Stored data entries
════════════════════

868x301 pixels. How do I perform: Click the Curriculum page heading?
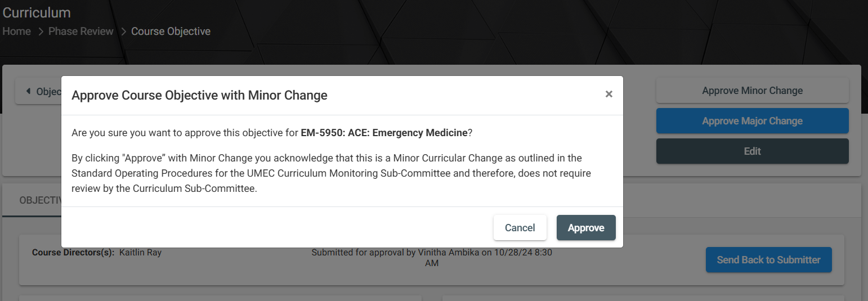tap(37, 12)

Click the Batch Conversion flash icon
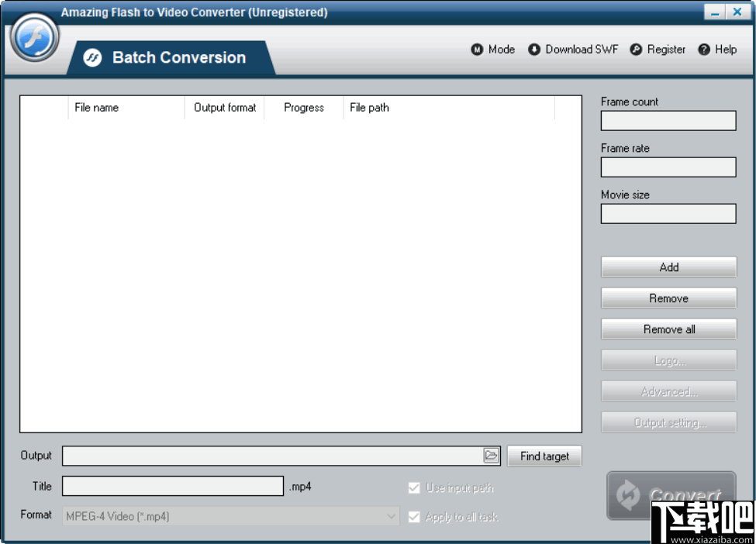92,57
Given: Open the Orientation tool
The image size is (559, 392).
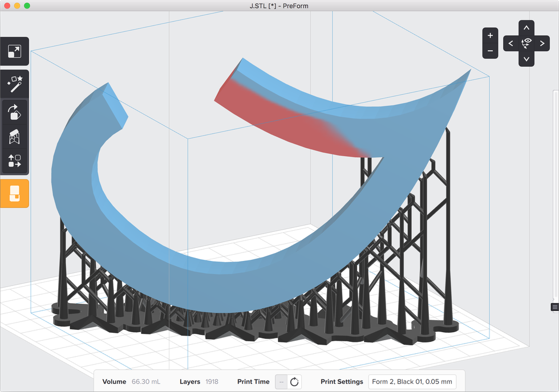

════════════════════

What is required: With the images excluded, output every record verbatim.

Problem solution:
868x301 pixels. How do I perform: Click the Curriculum page heading?
tap(37, 12)

Click the Batch Conversion flash icon
92,57
Given: Open the Orientation tool
The image size is (559, 392).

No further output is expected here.